Information shown →
┌──

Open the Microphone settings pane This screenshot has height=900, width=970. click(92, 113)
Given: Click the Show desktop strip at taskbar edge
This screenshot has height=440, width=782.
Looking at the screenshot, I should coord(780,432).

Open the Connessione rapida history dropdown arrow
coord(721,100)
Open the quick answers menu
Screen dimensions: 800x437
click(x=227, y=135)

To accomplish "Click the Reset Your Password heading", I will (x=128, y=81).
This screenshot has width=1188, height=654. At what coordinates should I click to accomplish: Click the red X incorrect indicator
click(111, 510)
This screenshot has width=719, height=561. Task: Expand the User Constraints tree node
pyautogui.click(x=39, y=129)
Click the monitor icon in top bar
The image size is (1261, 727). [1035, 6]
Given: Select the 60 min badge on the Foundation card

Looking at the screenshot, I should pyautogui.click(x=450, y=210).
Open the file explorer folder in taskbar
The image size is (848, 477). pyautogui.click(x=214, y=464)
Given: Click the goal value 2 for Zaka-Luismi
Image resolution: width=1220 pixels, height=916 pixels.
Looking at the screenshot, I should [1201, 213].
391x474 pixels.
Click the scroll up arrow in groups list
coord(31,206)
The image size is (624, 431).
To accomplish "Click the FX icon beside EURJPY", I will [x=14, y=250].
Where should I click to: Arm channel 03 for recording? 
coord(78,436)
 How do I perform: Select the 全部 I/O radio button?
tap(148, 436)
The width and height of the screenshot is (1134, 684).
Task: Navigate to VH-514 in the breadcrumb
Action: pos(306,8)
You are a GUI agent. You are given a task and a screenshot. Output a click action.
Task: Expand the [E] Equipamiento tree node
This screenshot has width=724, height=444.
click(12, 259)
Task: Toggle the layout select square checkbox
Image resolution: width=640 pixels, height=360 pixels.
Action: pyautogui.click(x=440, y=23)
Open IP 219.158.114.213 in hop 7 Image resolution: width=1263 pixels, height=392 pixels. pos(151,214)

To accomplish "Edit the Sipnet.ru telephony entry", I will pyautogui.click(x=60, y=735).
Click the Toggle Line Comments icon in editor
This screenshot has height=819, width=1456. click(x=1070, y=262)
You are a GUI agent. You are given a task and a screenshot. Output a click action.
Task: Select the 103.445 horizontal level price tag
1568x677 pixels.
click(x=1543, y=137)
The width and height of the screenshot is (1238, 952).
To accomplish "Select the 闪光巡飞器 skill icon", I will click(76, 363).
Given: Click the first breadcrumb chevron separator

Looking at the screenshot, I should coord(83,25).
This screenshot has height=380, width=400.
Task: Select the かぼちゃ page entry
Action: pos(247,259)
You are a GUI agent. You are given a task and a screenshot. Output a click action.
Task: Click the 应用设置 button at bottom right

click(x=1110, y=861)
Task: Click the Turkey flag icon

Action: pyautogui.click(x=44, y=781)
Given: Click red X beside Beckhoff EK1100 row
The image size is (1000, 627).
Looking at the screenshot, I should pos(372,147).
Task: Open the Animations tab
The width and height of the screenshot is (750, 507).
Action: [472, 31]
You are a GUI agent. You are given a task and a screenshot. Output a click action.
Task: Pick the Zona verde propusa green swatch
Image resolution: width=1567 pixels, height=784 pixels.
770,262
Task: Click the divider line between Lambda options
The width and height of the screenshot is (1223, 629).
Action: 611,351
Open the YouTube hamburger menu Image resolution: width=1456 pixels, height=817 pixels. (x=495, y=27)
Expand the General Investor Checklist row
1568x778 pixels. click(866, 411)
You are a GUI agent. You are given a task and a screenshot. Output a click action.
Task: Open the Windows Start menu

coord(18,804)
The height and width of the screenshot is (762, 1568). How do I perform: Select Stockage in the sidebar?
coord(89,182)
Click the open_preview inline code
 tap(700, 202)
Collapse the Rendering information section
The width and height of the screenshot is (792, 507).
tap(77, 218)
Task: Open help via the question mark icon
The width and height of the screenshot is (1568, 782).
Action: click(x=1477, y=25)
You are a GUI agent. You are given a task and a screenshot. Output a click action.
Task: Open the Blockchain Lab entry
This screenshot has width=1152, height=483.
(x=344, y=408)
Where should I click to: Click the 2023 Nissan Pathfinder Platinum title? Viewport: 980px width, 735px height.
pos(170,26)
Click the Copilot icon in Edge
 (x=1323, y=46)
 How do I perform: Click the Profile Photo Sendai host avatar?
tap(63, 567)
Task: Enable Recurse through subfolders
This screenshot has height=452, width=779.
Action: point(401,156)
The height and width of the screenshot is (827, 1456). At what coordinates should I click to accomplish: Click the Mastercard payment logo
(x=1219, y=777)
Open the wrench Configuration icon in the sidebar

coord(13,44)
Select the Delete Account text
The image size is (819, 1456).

└──

Problem → Copy all of the entries above word for word, line by line.

Complete output →
Open the Microphone settings pane This screenshot has height=900, width=970. click(92, 113)
Given: Click the Show desktop strip at taskbar edge
This screenshot has height=440, width=782.
Looking at the screenshot, I should coord(780,432).

Open the Connessione rapida history dropdown arrow
coord(721,100)
Open the quick answers menu
Screen dimensions: 800x437
click(x=227, y=135)

To accomplish "Click the Reset Your Password heading", I will (x=128, y=81).
This screenshot has width=1188, height=654. At what coordinates should I click to accomplish: Click the red X incorrect indicator
click(111, 510)
This screenshot has width=719, height=561. Task: Expand the User Constraints tree node
pyautogui.click(x=39, y=129)
Click the monitor icon in top bar
The image size is (1261, 727). [1035, 6]
Given: Select the 60 min badge on the Foundation card

Looking at the screenshot, I should pyautogui.click(x=450, y=210).
Open the file explorer folder in taskbar
The image size is (848, 477). pyautogui.click(x=214, y=464)
Given: Click the goal value 2 for Zaka-Luismi
Image resolution: width=1220 pixels, height=916 pixels.
Looking at the screenshot, I should [1201, 213].
391x474 pixels.
Click the scroll up arrow in groups list
coord(31,206)
The image size is (624, 431).
To accomplish "Click the FX icon beside EURJPY", I will [x=14, y=250].
Where should I click to: Arm channel 03 for recording? 
coord(78,436)
 How do I perform: Select the 全部 I/O radio button?
tap(148, 436)
The width and height of the screenshot is (1134, 684).
Task: Navigate to VH-514 in the breadcrumb
Action: pos(306,8)
You are a GUI agent. You are given a task and a screenshot. Output a click action.
Task: Expand the [E] Equipamiento tree node
This screenshot has width=724, height=444.
click(12, 259)
Task: Toggle the layout select square checkbox
Image resolution: width=640 pixels, height=360 pixels.
Action: pyautogui.click(x=440, y=23)
Open IP 219.158.114.213 in hop 7 Image resolution: width=1263 pixels, height=392 pixels. pos(151,214)

To accomplish "Edit the Sipnet.ru telephony entry", I will pyautogui.click(x=60, y=735).
Click the Toggle Line Comments icon in editor
This screenshot has height=819, width=1456. click(x=1070, y=262)
You are a GUI agent. You are given a task and a screenshot. Output a click action.
Task: Select the 103.445 horizontal level price tag
1568x677 pixels.
click(x=1543, y=137)
The width and height of the screenshot is (1238, 952).
To accomplish "Select the 闪光巡飞器 skill icon", I will click(76, 363).
Given: Click the first breadcrumb chevron separator

Looking at the screenshot, I should coord(83,25).
This screenshot has height=380, width=400.
Task: Select the かぼちゃ page entry
Action: pos(247,259)
You are a GUI agent. You are given a task and a screenshot. Output a click action.
Task: Click the 应用设置 button at bottom right

click(x=1110, y=861)
Task: Click the Turkey flag icon

Action: pyautogui.click(x=44, y=781)
Given: Click red X beside Beckhoff EK1100 row
The image size is (1000, 627).
Looking at the screenshot, I should pos(372,147).
Task: Open the Animations tab
The width and height of the screenshot is (750, 507).
Action: [472, 31]
You are a GUI agent. You are given a task and a screenshot. Output a click action.
Task: Pick the Zona verde propusa green swatch
Image resolution: width=1567 pixels, height=784 pixels.
770,262
Task: Click the divider line between Lambda options
The width and height of the screenshot is (1223, 629).
Action: 611,351
Open the YouTube hamburger menu Image resolution: width=1456 pixels, height=817 pixels. (x=495, y=27)
Expand the General Investor Checklist row
1568x778 pixels. click(866, 411)
You are a GUI agent. You are given a task and a screenshot. Output a click action.
Task: Open the Windows Start menu

coord(18,804)
The height and width of the screenshot is (762, 1568). How do I perform: Select Stockage in the sidebar?
coord(89,182)
Click the open_preview inline code
 tap(700, 202)
Collapse the Rendering information section
The width and height of the screenshot is (792, 507).
tap(77, 218)
Task: Open help via the question mark icon
The width and height of the screenshot is (1568, 782).
Action: click(x=1477, y=25)
You are a GUI agent. You are given a task and a screenshot. Output a click action.
Task: Open the Blockchain Lab entry
This screenshot has width=1152, height=483.
(x=344, y=408)
Where should I click to: Click the 2023 Nissan Pathfinder Platinum title? Viewport: 980px width, 735px height.
pos(170,26)
Click the Copilot icon in Edge
 (x=1323, y=46)
 How do I perform: Click the Profile Photo Sendai host avatar?
tap(63, 567)
Task: Enable Recurse through subfolders
This screenshot has height=452, width=779.
Action: point(401,156)
The height and width of the screenshot is (827, 1456). At what coordinates should I click to accomplish: Click the Mastercard payment logo
(x=1219, y=777)
Open the wrench Configuration icon in the sidebar

coord(13,44)
Select the Delete Account text
The image size is (819, 1456).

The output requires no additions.